The dreaded screwworm, which once ravaged livestock and wildlife in the United States and Mexico, has been eradicated from North Africa by the United Nations Food and Agriculture Organization, a victory that pest control experts say has spared Africa, and probably Europe, a disaster. Weekly for six months, a chartered DC-8 flew from a factory in Mexico to Libya carrying 40 million male screwworm flies that had been sterilized by gamma rays.
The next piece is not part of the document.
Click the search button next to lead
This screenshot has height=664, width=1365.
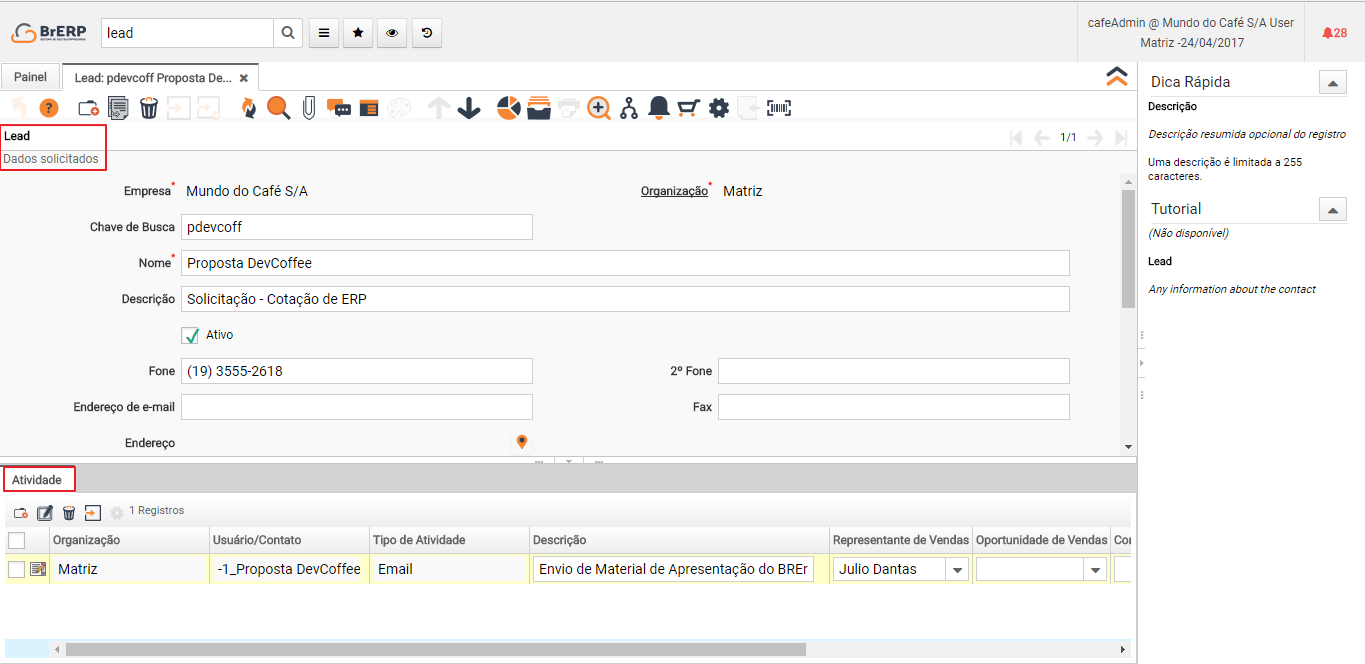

Upon their arrival in Tripoli, the males were loaded into a squadron of Twin Otter aircraft, flown to an altitude of 1,500 feet and thrown out of the plane. On the ground, the huge numbers of sterile males pursued and mated with wild female flies, which then laid eggs that were duds, breaking the cycle of infestation. The agency said last week that there have been no new findings of unsterilized screwworms since April.
The insects are parasites of warmblooded animals. The females deposit about 300 eggs on small pre-existing wounds, and when the eggs hatch, the wormlike larvae burrow, or screw, into the living flesh, feeding upon it as they go. They feed on humans as well.
The insects were eradicated in the United States in 1982 and in Mexico last year. Currently, efforts are under way in Guatemala and Belize to push the insects back down the length of Central America. If not eradicated in North Africa, the flies could have spread to Europe, to Tunisia and Egypt and into sub-Saharan Africa.